- _REGISTROS PROPORCIONADOS_
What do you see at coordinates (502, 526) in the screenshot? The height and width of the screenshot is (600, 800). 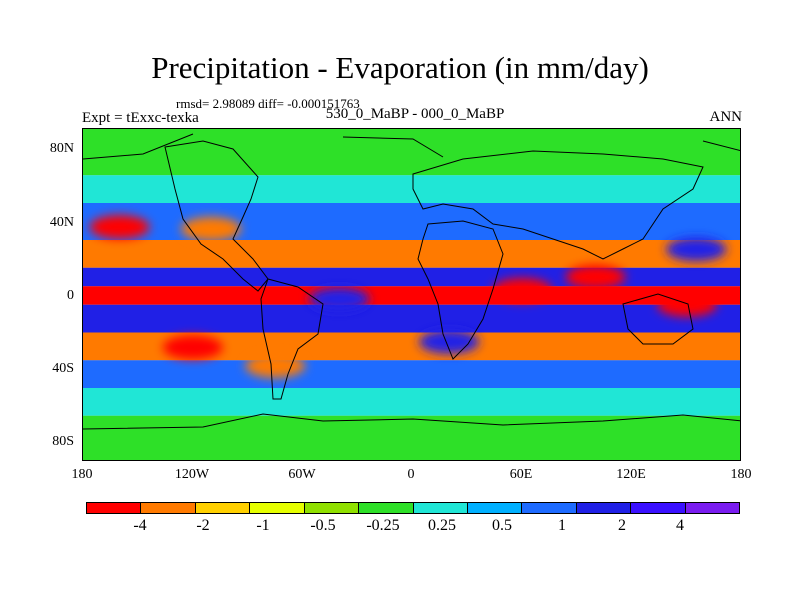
...
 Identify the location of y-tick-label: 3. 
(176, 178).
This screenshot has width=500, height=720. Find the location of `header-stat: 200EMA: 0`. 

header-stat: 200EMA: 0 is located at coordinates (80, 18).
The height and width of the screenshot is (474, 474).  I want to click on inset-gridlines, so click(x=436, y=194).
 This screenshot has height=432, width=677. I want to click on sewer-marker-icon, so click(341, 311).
---
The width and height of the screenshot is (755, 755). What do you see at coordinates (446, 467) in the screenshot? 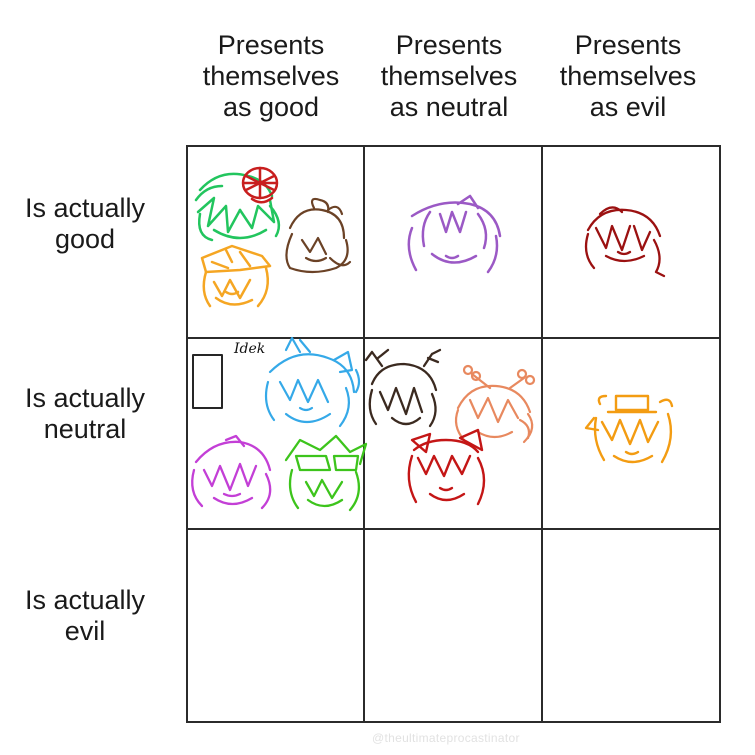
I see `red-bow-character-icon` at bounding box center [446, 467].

- _EL PROBLEMA_
Escribe en una lista numerada los registros que van desde la línea que contiene "The height and width of the screenshot is (474, 474)." hasta la que contiene "This screenshot has height=432, width=677.", incluidas las dos. Deja fuera las líneas en blanco.

- _RESPUESTA_
1. The height and width of the screenshot is (474, 474).  I want to click on inset-gridlines, so click(x=436, y=194).
2.  This screenshot has height=432, width=677. I want to click on sewer-marker-icon, so click(341, 311).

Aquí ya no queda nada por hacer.